Richard Kimera, the Faculty Advisor, is a man whose love to build tech communities is unmatched. It doesn't matter whether he has to put on gumboots, take an umbrella and be part of the meetup, he will. Thank you for offering to build this community; the support, mentorship, and the work behind the curtains that most never see and appreciate. We are grateful.
As a pioneer GDSC Lead, it fell on me to see that this community is established and built on a firm foundation. However, with the selection of the new GDSC Lead, it now falls on her to continue and reinforce what was built and add her bricks to the foundation.
Ms. Sumaiya Nalukwago, 2021/22 GDSC Lead.
It feels good that I'm graduating from this program with an assurance that all was not in vain and that someone else is taking on. I have great faith and trust in her to lead. So, dear GDSC Mbarara University, as I say goodbye, be kind and great to the Lead as you have been to me. Don't wait to be called onto, there's a lot to do. So, get to work...
Up Next for Me
Maybe one day, I will be back as a GDG or GDG Cloud organizer. That's a step I am yet to look at. Or perhaps a Google Developer Expert (GDE). I'm considering further studies, too.

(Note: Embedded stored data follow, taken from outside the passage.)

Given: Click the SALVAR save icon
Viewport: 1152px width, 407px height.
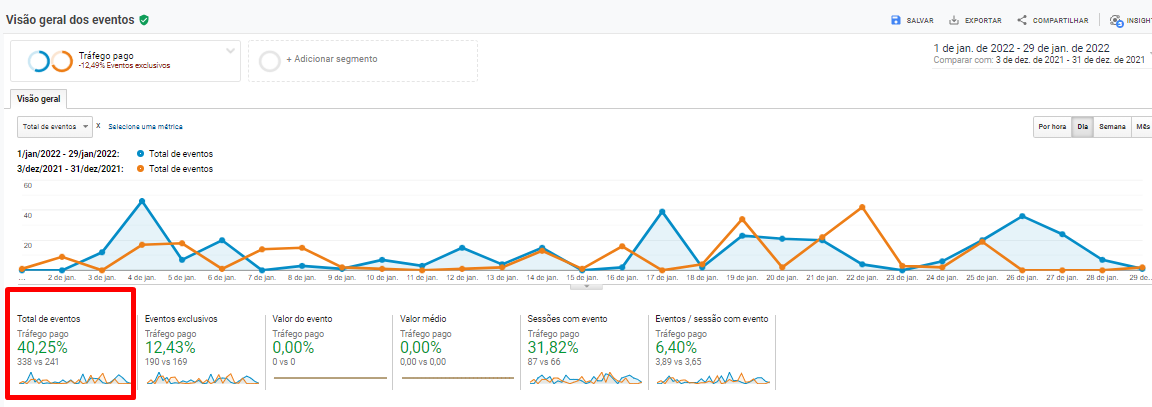Looking at the screenshot, I should pyautogui.click(x=895, y=20).
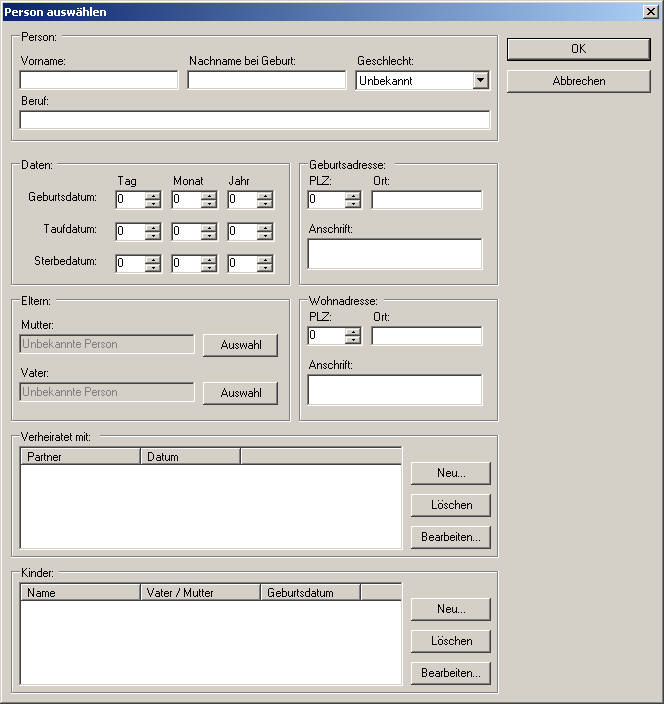Close the Person auswählen dialog window
This screenshot has height=704, width=664.
[650, 12]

In the meantime, I continue my work in building communities and mentoring the next set of developers. I'm now a Mentor for learners in the Android track taking the Associate Android Developer (AAD) Certification offered by Andela under the Google Africa Developer Scholarship (GADS) program.
I'm still an Ambassador of StartHub Africa at Mbarara University mandated with building a community of the next set of African entrepreneurs. And most importantly, I'm considering a venture into technical writing via this blog and also contributing to Open Source projects in Uganda (and Africa).